De pé, era incrivelmente alta, bem mais que qualquer um de nós, uma mulher rivalizando com os jerivás da praça. Era outra pessoa, ou talvez a mesma, só que com outra produção, outra estrutura, outros olhos. Com eles, agora bem maquiados, examinava o barquinho entre os anéis dos dedos, as longas unhas pintadas, como se passasse em revista uma tripulação microscópica.
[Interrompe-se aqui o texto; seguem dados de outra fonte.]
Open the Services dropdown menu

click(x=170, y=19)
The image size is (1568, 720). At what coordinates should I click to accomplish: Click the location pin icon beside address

Eu a espiava, quieto, imóvel, mas devo ter me descuidado, pois ela flagrou meu interesse. Irritada, me disse: “Odeio quem suja o chão, a praça, a cidade”. Concordei, constrangido, ao que ela emendou: “Alguém jogou isto na água”.

Determinada, os saltos estalando no petit-pavé, foi até a lixeira mais próxima. Mas não atirou lá dentro o barquinho. Com uma ternura inesperada, equilibrou-o na borda do cesto de madeira, à beira do abismo. Largou aos caprichos do vento a decisão de afundá-lo. Depois partiu, e as tirivas gritavam entre os seus cabelos. Ela não olhou para trás, mas sei que, de longe, ainda ouvia, como eu, o chamado de algum outro oceano, menos raso que os deste mundo.